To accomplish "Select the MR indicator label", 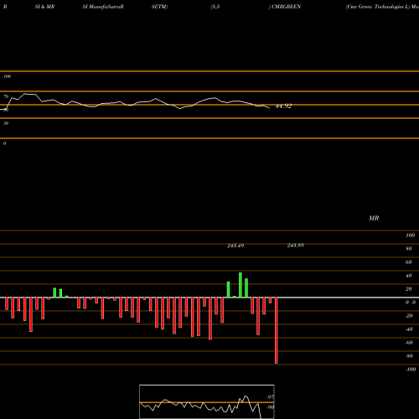I will tap(374, 218).
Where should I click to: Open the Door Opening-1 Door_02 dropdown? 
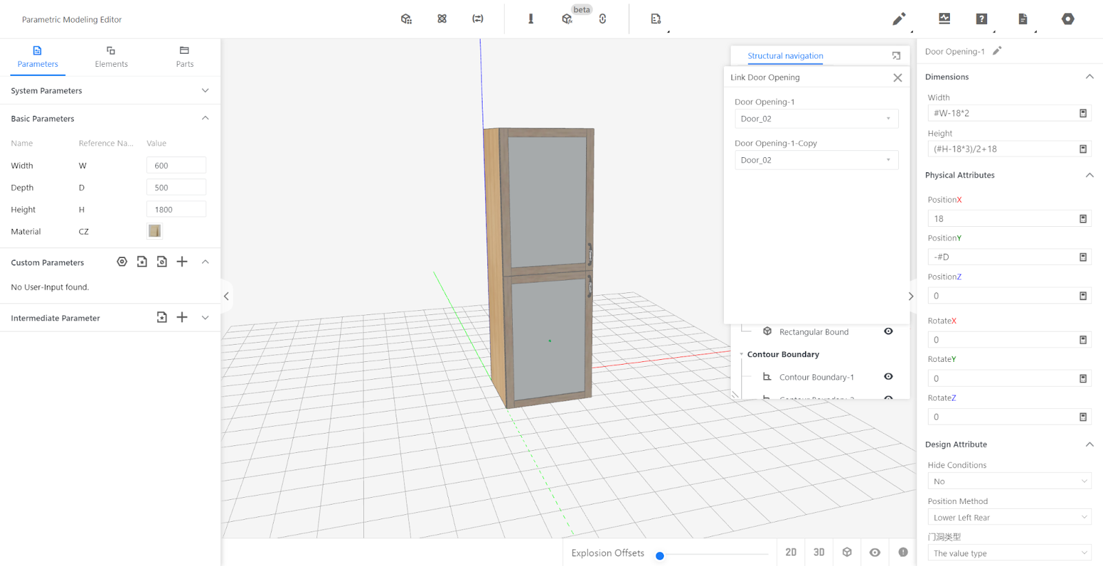click(816, 119)
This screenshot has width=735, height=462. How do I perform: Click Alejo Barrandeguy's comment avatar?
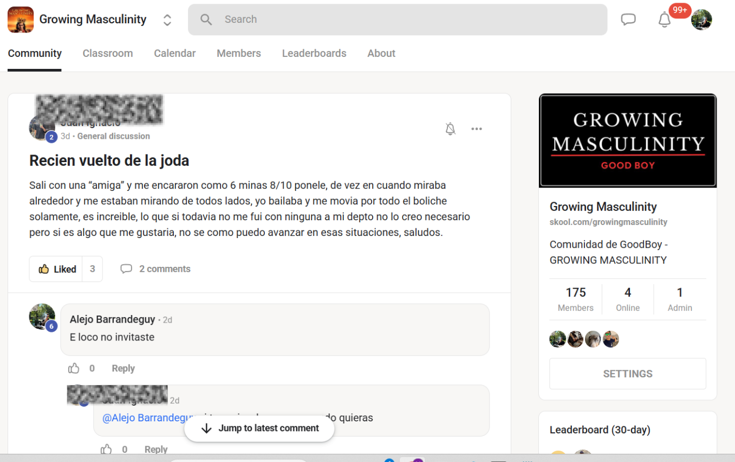pyautogui.click(x=42, y=317)
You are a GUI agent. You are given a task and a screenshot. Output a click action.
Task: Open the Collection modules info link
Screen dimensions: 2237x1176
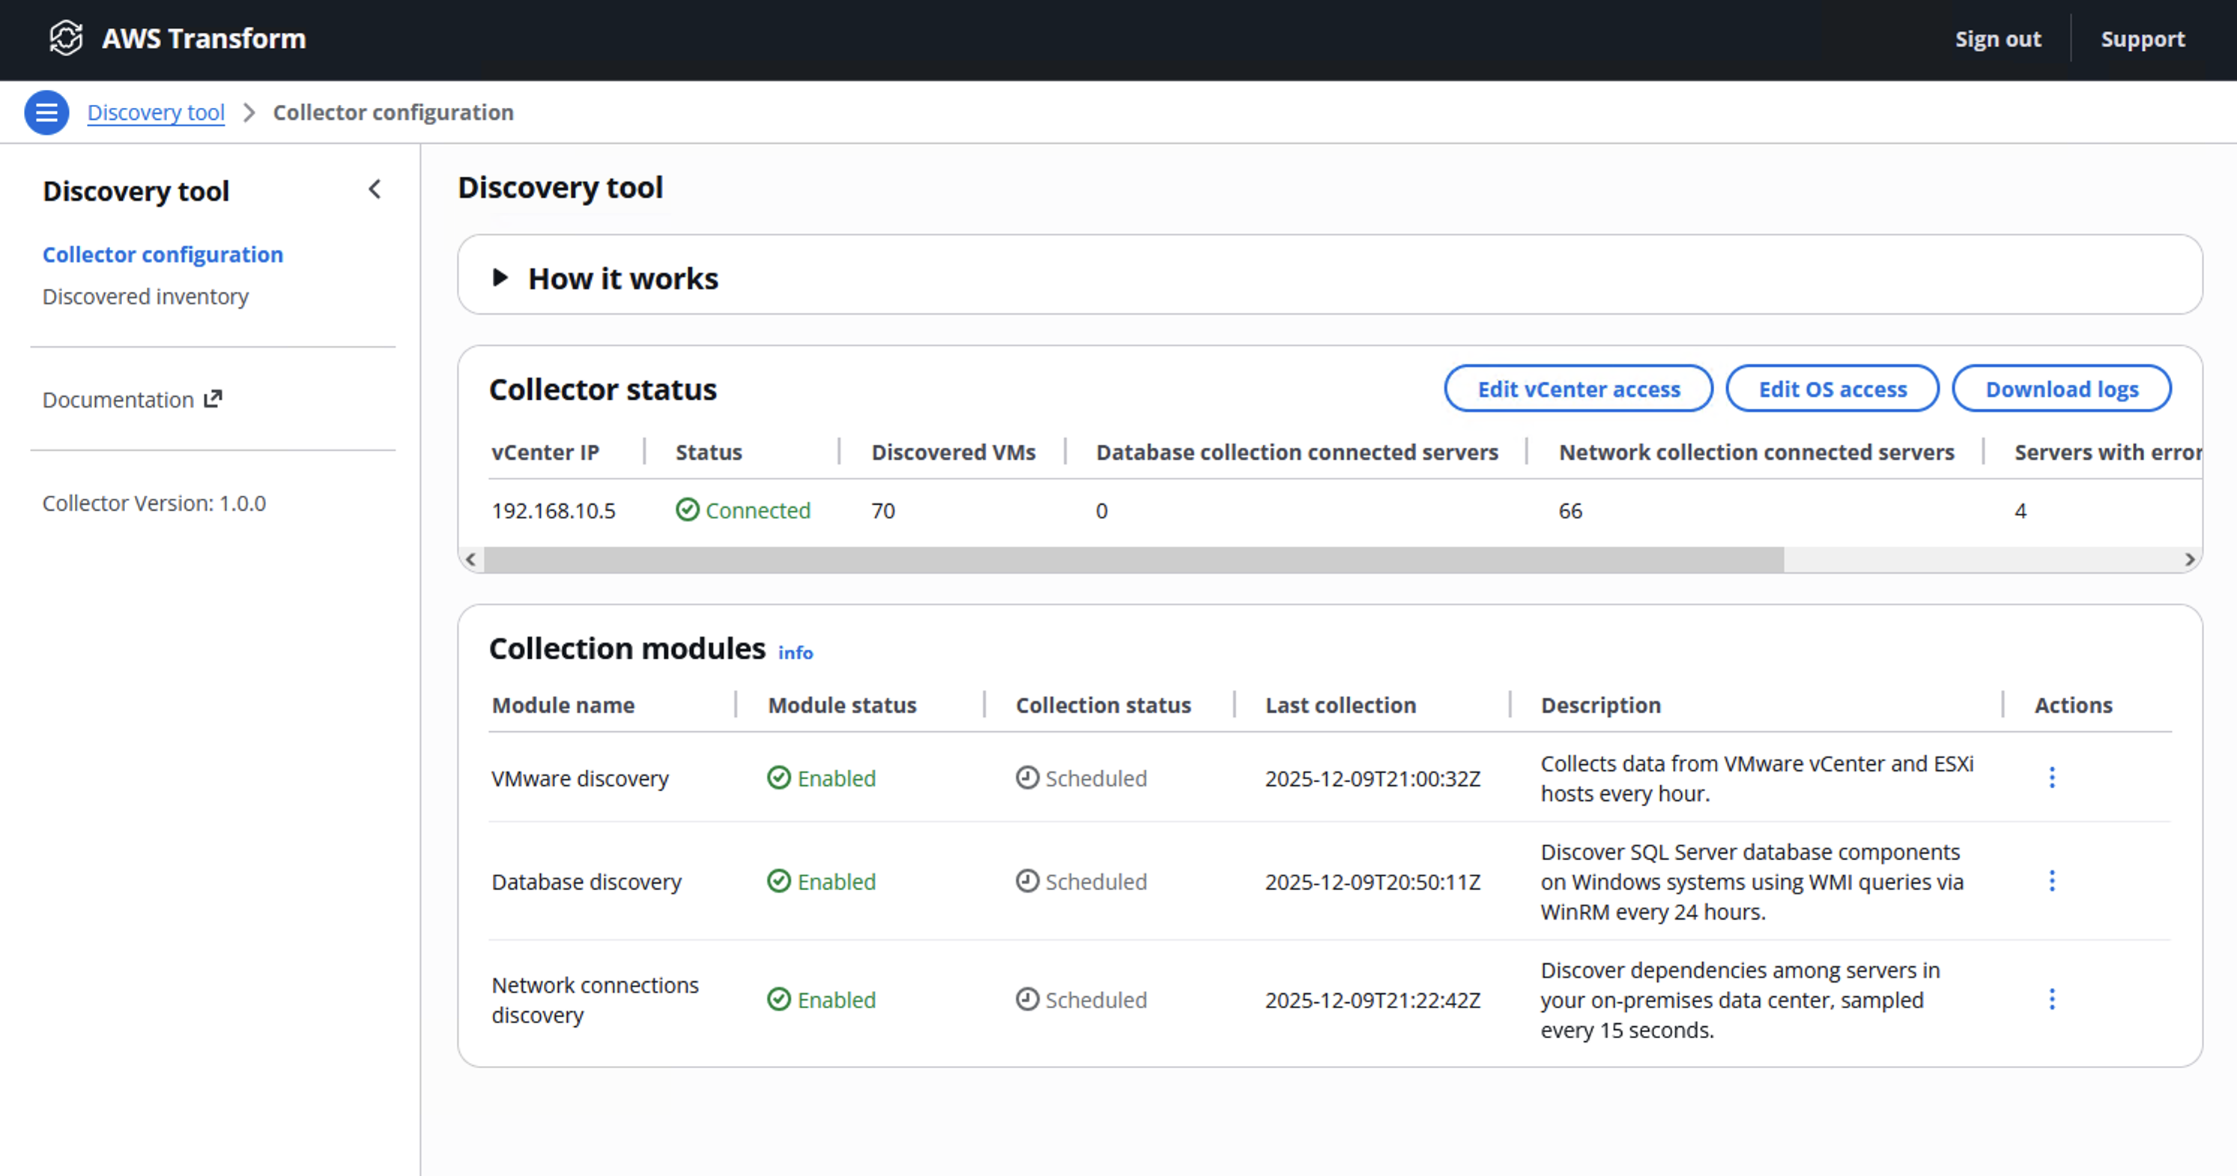click(x=795, y=652)
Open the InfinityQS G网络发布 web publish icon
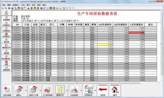Viewport: 164px width, 98px height. coord(88,91)
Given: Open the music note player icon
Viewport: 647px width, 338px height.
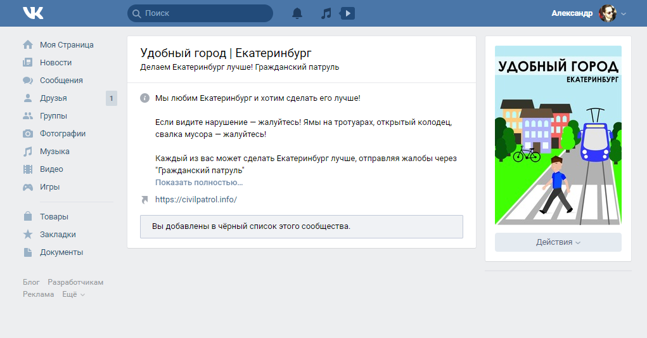Looking at the screenshot, I should point(326,13).
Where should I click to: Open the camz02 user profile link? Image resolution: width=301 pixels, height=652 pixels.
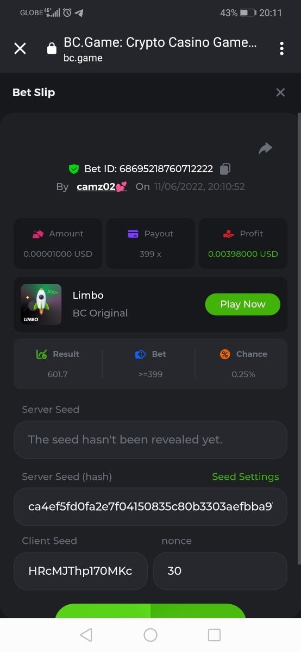pyautogui.click(x=102, y=186)
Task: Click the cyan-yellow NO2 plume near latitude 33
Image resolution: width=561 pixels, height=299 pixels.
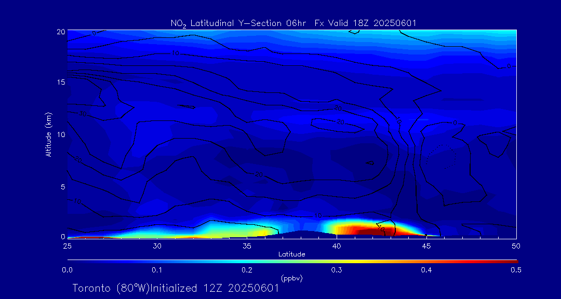Action: pos(229,228)
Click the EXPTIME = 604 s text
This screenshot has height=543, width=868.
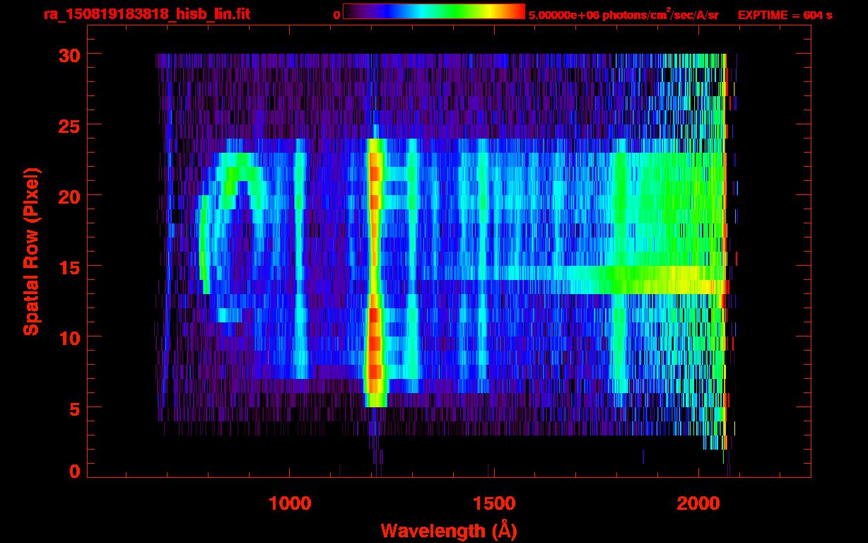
= = = = =
Job
Find every line in the items above that contains the string "Open" and copy each of those lines. Only matches with the same uppercase and lowercase letters count.

Answer for this exercise
Where should I click to: Open the Door Opening-1 Door_02 dropdown? 
Task: Open the Collection modules info link
Open the InfinityQS G网络发布 web publish icon
Given: Open the music note player icon
Where should I click to: Open the camz02 user profile link? Image resolution: width=301 pixels, height=652 pixels.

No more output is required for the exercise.